Lutte contre la corruption dans le secteur public : Le gouvernement juge et partie

Nadjia Bouaricha, El Watan, 29 mars 2021

Il suffit de lire les chroniques judiciaires pour voir à quel point la corruption a gangréné le pays laissant peu de marge aux projets honnêtes. Qualifié de faible, le pouvoir judiciaire en Algérie est « lent et soumis à des pressions politiques.

Le copinage et la corruption affligent les entreprises et les secteurs publics, en premier lieu dans le domaine de l’énergie » précise le même rapport. Transparency International avait pour sa part octroyé la 104ème place à l’Algérie dans son dernier indice de perception de la corruption qui classe 180 pays selon le degré de corruption constaté dans le secteur public.

C’est donc dans ce contexte de carence en justice que le Ministre de la Justice ordonne aux magistrats de ne pas ouvrir des enquêtes sur des affaires de dilapidation des deniers publics ou de corruption touchant des agents publics en fonction ou non, sans l’aval des services du Ministères de la Justice ou plus exactement l’approbation du ministre lui même. Le garde des Sceaux opère ainsi une immixtion flagrante du pouvoir exécutif dans le travail du pouvoir judiciaire.

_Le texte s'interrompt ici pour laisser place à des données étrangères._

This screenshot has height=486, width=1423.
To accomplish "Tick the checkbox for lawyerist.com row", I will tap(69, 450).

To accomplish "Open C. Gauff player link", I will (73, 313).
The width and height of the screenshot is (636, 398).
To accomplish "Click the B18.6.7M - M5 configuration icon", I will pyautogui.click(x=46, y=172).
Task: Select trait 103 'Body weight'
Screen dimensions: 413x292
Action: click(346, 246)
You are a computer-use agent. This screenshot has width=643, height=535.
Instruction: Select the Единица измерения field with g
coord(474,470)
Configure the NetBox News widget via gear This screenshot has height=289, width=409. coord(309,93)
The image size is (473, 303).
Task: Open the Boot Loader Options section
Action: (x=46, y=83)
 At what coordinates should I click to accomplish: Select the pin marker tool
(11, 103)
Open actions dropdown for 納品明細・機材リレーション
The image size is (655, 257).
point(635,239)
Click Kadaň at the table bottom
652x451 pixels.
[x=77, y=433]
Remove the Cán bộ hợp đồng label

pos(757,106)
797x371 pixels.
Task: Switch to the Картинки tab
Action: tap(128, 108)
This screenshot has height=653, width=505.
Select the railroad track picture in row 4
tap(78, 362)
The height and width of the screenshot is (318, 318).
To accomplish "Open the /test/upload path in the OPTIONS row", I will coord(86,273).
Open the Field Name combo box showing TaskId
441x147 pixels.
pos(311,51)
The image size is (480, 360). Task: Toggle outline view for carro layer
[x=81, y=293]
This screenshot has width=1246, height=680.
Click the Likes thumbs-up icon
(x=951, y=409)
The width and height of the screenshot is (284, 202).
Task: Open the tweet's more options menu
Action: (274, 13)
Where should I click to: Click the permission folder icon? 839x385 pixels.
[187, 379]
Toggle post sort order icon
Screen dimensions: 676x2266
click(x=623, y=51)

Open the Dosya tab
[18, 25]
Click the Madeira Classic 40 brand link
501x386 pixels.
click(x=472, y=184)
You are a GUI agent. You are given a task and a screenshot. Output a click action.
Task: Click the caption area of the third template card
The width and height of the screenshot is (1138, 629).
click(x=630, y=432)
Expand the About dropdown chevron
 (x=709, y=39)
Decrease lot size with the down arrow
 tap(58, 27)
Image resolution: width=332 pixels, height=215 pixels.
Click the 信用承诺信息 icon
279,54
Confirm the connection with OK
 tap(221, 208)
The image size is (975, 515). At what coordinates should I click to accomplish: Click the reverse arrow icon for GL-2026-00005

Ce dernier, déjà fortement soumis au pouvoir politique, reçoit par cette injonction un sérieux revers qui le fragilisera davantage. Au lieu de donner un signal fort en assénant un coup fatal à la corruption qui a pris des proportions importantes surtout dans le secteur public, cette démarche tend à limiter les prérogatives des magistrats et freiner leurs efforts pour lutter contre ce phénomène. Il est étonnant de voir une telle décision émaner de l’actuel ministre de la justice qui avait été limogé en 2015, alors procureur général, pour avoir lancé un mandat d’amener international contre l’ancien ministre de l’énergie Chakib Khelil incriminé dans des scandales de corruption. Zeghmati fera-t-il subir le même sort à des procureurs qui souhaiteraient ouvrir des enquêtes sans son approbation ?

Et pourquoi tient-il à avoir un droit de regard sur les cas d’agents passibles de poursuites par la justice ? Les agents publics sont des justiciables comme les autres et ne doivent en aucune manière être privilégiés ou lésés dans les droits et devoirs que leur confère la loi. « Je suis prêt à aller loin pour moraliser le pays » promettait Tebboune dans un discours.

Comment moraliser le pays si la lutte contre la corruption est de cette manière assujettie à la seule volonté du pouvoir exécutif ? Un pouvoir qui faut-il le rappeler à été au cœur des scandales de corruption ces dernières années.

Des fonctionnaires de tous grades, et de tous rangs, remplissent les prisons algériennes, tous impliqués dans la dilapidation des deniers publics.